═════ GIVEN ENTRIES
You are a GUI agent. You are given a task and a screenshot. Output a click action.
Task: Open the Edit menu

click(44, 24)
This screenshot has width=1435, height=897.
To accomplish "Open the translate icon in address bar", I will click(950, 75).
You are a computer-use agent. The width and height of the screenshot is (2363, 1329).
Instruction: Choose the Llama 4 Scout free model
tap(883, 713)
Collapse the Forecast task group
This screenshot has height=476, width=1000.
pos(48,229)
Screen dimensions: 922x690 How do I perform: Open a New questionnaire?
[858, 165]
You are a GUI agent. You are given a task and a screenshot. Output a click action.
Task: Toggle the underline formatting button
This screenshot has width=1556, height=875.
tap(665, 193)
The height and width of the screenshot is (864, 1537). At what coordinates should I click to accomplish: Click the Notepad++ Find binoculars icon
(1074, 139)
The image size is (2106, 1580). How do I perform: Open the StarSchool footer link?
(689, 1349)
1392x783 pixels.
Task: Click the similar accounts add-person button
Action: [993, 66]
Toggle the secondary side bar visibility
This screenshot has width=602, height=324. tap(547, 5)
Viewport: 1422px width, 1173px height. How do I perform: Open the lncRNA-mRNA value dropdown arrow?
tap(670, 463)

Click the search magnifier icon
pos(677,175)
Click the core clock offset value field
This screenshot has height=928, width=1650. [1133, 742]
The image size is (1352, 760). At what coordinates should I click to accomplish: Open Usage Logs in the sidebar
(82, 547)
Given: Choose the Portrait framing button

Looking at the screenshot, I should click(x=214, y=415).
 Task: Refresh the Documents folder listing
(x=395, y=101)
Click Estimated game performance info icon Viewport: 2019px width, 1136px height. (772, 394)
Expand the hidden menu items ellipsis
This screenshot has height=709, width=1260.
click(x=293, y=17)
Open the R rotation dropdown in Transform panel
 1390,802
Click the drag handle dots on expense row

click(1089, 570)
══════════
▸ DESCRIPTION OF THE TASK:
Using the entries above, give again each line from the one containing "Open the R rotation" through the last line, exactly and only those.

▸ RESULT OF THIS TASK:
Open the R rotation dropdown in Transform panel
 1390,802
Click the drag handle dots on expense row

click(1089, 570)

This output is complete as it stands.